KETERSEDIAAN garam di Tanah Air kembali menipis. Pasalnya, dari kebutuhan 6 juta ton garam setiap tahun, stok yang ada pada semester pertama tahun ini hanya setengahnya dan belum ada lagi penambahan hingga saat ini.
Menurut Sekretaris Jenderal Asosiasi Industri Pengguna Garam Indonesia (AIPGI) Cucu Sutara, saat ini stok garam dalam negeri terus menipis. Tingginya kebutuhan belum bisa diimbangi oleh produksi dalam negeri yang baru bisa mencapai 1,8 juta ton per tahun.
Selain mengancam ketersediaan garam bagi masyarakat, kata dia, kondisi itu mengancam keberlangsungan sejumlah industri di dalam negeri yang menjadikan garam sebagai salah satu bahan baku utama.
Dia menyontohkan, industri farmasi di Tanah Air terancam kekurangan bahan baku karena garam menjadi komponen utama. Selain itu, industri aneka pangan pun terancam tak berproduksi lantaran tidak adanya bahan baku.
Dia mengatakan, kebutuhan garam rumah tangga dalam negeri mencapai 750 ribu ton per tahun. Kebutuhan akan garam ini ditambah dengan sektor industri seperti CAP dan kertas sebanyak 2 juta ton per tahun, serta aneka pangan yang juga mencapai 2 juta ton per tahun.
Tak hanya itu, industri perikanan pun menjerit karena tidak bisa mengawetkan ikan hasil tangkapan dalam waktu yang biasa.
"Kemarin ada laporan, di Cirebon dan Indramayu ada dua ton ikan busuk karena tidak ada garam untuk pendinginan yang mengawetkan," kata Cucu di Bandung, Jawa Barat, Rabu (12/7).
Bukan cuma itu, lanjut dia, terdapat 76 industri kecil menengah di Jawa Barat yang menghentikan produksi karena ketiadaan garam yang merupakan bahan baku utama.
"Rata-rata IKM 50 tenaga kerjanya. Berarti ada 3.500 warga yang kehilangan mata pencaharian," ujarnya.
Padahal, kata Cucu, nilai devisa dari industri yang menggunakan garam cukup besar, yakni US$20 miliar per tahun. Oleh karena itu, dia meminta pemerintah mencari jalan keluar atas minimnya stok garam ini.
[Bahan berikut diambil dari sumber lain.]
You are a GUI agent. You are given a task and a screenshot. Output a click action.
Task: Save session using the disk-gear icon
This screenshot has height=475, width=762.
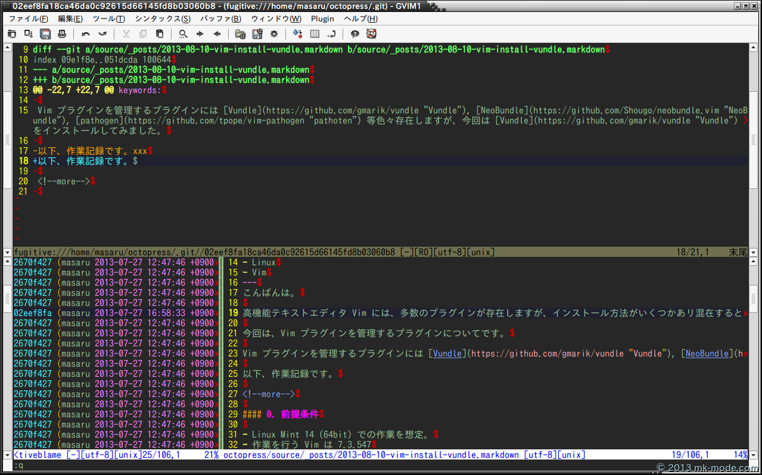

"Ini berbahaya kalau dibiarkan," katanya seraya menyebut hal ini terjadi karena belum maksimalnya produksi garam dalam negeri.
Salah satu pelaku industri farmasi, Arthur Tanujaya, mengatakan, farmasi sangat bergantung pada garam yang merupakan bahan baku. Terlebih, kata Arthur, garam yang diperlukan industri farmasi memiliki spesifikasi yang khusus.
Dia menyebut, garam pada farmasi paling banyak digunakan untuk pembuatan cairan infus dan HD liquid untuk pencucian darah.
"Saat ini jumlahnya terus berkurang, karena produksinya juga berkurang gara-gara tak ada bahan baku," katanya.
Dia menuturkan, pada awal tahun ini, industri farmasi hanya memiliki garam yang cukup untuk enam bulan produksi.
"Padahal biasanya mereka punya stok garam untuk satu tahun. Jadi sekarang farmasi sudah menjerit," ujarnya.
Dia mengatakan, kebutuhan garam untuk industri farmasi mencapai 3 ribu ton setiap tahunnya.
"Kami berharap pemerintah bisa segera mencari solusinya," kata dia. (OL-2)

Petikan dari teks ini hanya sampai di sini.